27 rows × 27 columns

Observation: In relation to DC, it appears there is a strong correlation with:

  • solarRadiation - 0.8
  • uvHigh - 0.7

and loose correlation with:

  • tempHigh
  • tempLow
  • tempAvg
  • windchillAvg
  • heatindexHigh
  • heatindexLow
  • heatindexAvg
  • precipTotal

Does this reflect any information gathered from our research?

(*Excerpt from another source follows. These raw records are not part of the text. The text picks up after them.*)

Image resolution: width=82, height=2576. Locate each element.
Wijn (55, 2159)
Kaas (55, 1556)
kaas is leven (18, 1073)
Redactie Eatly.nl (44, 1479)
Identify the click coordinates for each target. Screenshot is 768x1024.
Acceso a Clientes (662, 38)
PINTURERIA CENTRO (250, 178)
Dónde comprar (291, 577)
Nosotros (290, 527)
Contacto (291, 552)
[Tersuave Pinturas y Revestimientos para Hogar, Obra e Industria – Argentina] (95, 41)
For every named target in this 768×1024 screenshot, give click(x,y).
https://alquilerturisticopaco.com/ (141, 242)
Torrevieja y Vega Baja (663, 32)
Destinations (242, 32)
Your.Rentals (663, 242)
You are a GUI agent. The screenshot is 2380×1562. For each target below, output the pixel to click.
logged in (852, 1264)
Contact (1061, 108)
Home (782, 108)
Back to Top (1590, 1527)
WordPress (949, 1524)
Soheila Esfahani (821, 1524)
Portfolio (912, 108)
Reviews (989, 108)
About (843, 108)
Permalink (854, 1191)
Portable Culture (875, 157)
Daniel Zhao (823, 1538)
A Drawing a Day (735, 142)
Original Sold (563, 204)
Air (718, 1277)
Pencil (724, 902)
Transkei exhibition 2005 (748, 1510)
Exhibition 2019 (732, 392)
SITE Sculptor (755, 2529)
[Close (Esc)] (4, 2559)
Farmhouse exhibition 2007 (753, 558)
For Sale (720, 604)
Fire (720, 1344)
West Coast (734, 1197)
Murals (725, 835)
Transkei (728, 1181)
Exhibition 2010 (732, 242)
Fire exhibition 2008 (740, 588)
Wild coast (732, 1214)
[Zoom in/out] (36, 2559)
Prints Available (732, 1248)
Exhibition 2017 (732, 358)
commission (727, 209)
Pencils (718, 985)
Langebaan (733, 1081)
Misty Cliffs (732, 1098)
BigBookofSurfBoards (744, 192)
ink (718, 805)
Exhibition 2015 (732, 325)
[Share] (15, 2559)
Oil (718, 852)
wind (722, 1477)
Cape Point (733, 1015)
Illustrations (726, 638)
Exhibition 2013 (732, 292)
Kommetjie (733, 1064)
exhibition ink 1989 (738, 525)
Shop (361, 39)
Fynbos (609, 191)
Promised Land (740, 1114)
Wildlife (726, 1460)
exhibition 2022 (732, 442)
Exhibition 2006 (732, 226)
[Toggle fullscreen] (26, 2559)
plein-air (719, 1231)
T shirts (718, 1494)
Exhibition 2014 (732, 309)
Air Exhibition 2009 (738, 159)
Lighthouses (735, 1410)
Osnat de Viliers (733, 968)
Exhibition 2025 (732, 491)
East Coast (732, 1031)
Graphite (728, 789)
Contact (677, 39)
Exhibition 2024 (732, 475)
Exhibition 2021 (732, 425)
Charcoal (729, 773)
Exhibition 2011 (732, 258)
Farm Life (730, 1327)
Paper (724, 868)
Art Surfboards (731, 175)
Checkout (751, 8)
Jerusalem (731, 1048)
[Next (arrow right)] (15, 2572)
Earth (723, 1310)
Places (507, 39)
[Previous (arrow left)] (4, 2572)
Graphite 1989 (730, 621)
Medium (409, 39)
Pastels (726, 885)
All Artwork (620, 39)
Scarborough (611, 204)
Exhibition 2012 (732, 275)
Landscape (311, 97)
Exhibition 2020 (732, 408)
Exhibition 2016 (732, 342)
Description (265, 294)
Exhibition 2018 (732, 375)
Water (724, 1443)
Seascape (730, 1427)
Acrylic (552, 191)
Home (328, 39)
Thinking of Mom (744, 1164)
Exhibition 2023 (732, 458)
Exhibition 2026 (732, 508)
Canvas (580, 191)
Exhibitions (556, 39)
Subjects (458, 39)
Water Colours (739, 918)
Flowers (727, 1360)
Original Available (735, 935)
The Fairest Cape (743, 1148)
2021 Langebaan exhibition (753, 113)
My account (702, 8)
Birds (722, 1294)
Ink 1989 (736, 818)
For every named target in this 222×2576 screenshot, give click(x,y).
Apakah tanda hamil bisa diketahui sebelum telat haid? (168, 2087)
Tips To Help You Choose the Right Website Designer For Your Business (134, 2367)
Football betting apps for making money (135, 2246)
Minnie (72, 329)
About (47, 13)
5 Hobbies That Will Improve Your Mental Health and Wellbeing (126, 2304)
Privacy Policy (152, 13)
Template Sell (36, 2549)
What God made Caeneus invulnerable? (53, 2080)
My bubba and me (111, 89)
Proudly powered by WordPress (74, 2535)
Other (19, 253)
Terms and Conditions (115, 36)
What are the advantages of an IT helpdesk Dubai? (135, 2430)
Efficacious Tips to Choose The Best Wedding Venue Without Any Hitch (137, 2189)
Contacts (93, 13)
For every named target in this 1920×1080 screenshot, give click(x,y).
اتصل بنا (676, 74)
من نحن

Step II: Feature Selection

We will split the data into features and labels and convert them into arrays to be used for our model.

import numpy as np
# we want to perdict DC
labels = np.array(data_set['DC'])
# Remove the labels and unimportant features from the features list.

col = [
 'weather_datetime',
 'solar_datetime',
 'winddirAvg',
 'humidityHigh',
 'humidityLow',
 'humidityAvg',
 'heatindexLow',
 'heatindexHigh',
 'heatindexAvg',
 'qcStatus',
 'windspeedHigh',
 'windgustLow',
 'windspeedAvg',
 'dewptHigh',
 'dewptLow',
 'dewptAvg',
 'windchillHigh',
 'windchillAvg',
 'pressureMax',
 'pressureMin',
 'pressureTrend',
 'precipRate',
 'precipTotal',
 'DC']

features= data_set.drop(col, axis = 1)
feature_list = list(features.columns)
features = np.array(features)

Step III: Build and Train Model

Split the data into train and test sets.

from sklearn.model_selection import train_test_split
# Note here that the test size is so low because I want to overfit the model since we have a separate test set.
train_features, test_features, train_labels, test_labels = train_test_split(features, labels, test_size = 0.1)
print('Training Features Shape:', train_features.shape)
print('Training Labels Shape:', train_labels.shape)
print('Testing Features Shape:', test_features.shape)
print('Testing Labels Shape:', test_labels.shape)
Training Features Shape: (7164, 5)
Training Labels Shape: (7164,)
Testing Features Shape: (796, 5)
Testing Labels Shape: (796,)
# the features we will be using to predict DC
feature_list
['solarRadiation', 'uvHigh', 'tempHigh', 'tempLow', 'tempAvg']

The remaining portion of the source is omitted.